Темнеет в глазах у девушки. Нет сил голос подать, шевельнуть рукой.

Дыханье перехватило, сохнут губы не то от страха, не то от какого-то еще более сильного, жгучего переживания, которым охвачено и трепещет все ее существо.

В тот же день вечером Юстуся, более бледная, чем всегда, с усталыми глазами, но разряженная, как обычно по воскресеньям, вышла к воротам и поглядывала по сторонам улицы, сейчас оживленной и людной. Метель стихла и у каждых ворот показались группы челяди, парочки и целые компании гуляли по мосткам, проложенным по обеим сторонам улицы.

— К кавалеру своему, к Стасю поспешаете? — криво улыбаясь, спросил сторож Михасек.

— А хоть бы и к нему, да только не к вам. Вам зась! — отрезала девушка. — Зась и масла грудку!

И кинув презрительный взгляд на парня, который всегда ей не нравился за его грубый вид и насмешки, вышла за ворота.

Скоро к ней подошел невзрачный, рыжеватый, с плоским, невыразительным лицом человек, по виду — мелкий приказчик или канцелярский служитель. Усики, остро закрученные, топорщились и придавали лицу его нахально-глуповатый вид. И только глаза, острые, бегающие, были словно не на своем месте на этом незначительном лице. Пронзительный, вечно ищущий чего-то, упорный взгляд этих глаз, особая печать Каина во взоре могли более внимательному человеку сразу выдать ремесло этого предателя.

Расшаркавшись с лакейской грацией, Макрот, шпион-любимец Новосильцева, входящий теперь в милость и у самого «старушка», — подошел к Юстусе, которой при первом знакомстве выдал себя за писаря, служащего в магистрате.

— Добрый вечер, сердце Юстуся… Я уж давно тебя поджидаю, рыбка моя… Ну, что? Узнала что-нибудь? Чем порадуешь своего Стасика? — прямо к делу приступил опытный филер, заметив, в каком необычном настроении девушка, и полагая, что только важное открытие могло так повлиять на простодушную провинциалку.

— Узнала… скажу Стасю. Только побожись мне раньше…

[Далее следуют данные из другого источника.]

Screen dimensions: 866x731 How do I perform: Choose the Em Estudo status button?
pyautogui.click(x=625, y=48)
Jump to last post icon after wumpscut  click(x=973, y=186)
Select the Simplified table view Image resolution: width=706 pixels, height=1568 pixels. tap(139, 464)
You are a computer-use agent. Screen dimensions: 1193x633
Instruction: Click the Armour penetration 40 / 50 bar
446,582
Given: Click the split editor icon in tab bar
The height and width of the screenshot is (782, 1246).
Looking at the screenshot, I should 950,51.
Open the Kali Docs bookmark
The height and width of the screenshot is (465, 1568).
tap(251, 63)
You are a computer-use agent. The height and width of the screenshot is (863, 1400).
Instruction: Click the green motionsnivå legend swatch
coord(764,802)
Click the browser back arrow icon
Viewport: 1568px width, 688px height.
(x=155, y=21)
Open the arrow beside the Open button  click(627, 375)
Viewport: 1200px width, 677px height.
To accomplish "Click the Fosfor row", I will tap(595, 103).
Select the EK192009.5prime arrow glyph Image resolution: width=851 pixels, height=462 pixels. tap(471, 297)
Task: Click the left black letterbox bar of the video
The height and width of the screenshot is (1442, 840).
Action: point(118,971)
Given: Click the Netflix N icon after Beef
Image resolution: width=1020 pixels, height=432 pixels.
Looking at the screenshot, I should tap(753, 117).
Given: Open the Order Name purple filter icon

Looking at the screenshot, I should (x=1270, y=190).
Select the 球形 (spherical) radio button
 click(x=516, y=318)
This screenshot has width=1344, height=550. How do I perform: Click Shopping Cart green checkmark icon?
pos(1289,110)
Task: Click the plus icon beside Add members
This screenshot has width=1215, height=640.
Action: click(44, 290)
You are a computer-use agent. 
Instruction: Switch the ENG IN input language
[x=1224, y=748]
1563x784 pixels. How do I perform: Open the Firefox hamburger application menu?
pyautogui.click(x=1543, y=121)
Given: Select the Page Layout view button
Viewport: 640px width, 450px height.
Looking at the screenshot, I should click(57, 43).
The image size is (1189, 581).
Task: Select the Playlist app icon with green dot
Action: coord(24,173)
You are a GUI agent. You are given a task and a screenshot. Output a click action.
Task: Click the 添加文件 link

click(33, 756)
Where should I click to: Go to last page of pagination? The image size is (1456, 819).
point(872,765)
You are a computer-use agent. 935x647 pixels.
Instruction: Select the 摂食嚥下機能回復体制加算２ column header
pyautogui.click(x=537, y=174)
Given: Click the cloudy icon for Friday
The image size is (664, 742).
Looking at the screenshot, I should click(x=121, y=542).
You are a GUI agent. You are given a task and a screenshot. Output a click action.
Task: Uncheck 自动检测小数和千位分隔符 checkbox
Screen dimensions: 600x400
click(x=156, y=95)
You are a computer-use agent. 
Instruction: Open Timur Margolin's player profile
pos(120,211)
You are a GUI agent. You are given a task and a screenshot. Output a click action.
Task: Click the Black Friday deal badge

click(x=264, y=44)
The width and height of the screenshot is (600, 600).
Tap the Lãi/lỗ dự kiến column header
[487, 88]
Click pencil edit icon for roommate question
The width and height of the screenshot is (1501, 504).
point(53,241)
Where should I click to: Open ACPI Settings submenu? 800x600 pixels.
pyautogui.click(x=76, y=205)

— Все, что хочешь, моя рыбонька! Крест целую. Вон там, на углу Людной и вашей улицы стоит костел св. Барбары. Перед нею побожусь… Хочешь, в костел пойдем и там я… — заторопился Макрот, убедясь, что попалась какая-то рыба и, наверное, крупная, если ее так берегут.

— Верю, верю. Слушай, я не хочу, чтобы наши узнали… Что я выдала… Если это случится, я от стыда в Вислу кинусь!..

— Сохрани Боже. Не подведу же я тебя! Да и глупо будет. Ты мне еще пригодишься у пана Мошинского. Он — хитрый старик… Да мы хитрее его. Мы так сделаем… Если правда, что прячет он кого… И если это тот, о ком я думаю… Долго он держать гостя взаперти не станет. Выпустит и в другое место гость пойдет или вовсе из Варшавы уехать соберется… Вот тут мы его и сцапаем. Да так, что никому и в лоб не влетит, что следили давно за птенчиком. Вот, скажем, идет он… А мы следим… Двое из наших подальше отсюда затеют драку на его пути, ему влепят, втянут в бучу… Тут полиция… Выйдет, что и не думали его поймать, а он сам попался… Поняла? Или нет? Ну, верь, тебя не выдам… Крест целую. Как Бога люблю, как Матерь Бога почитаю… Говори же: есть? Где прячется? Какой из себя?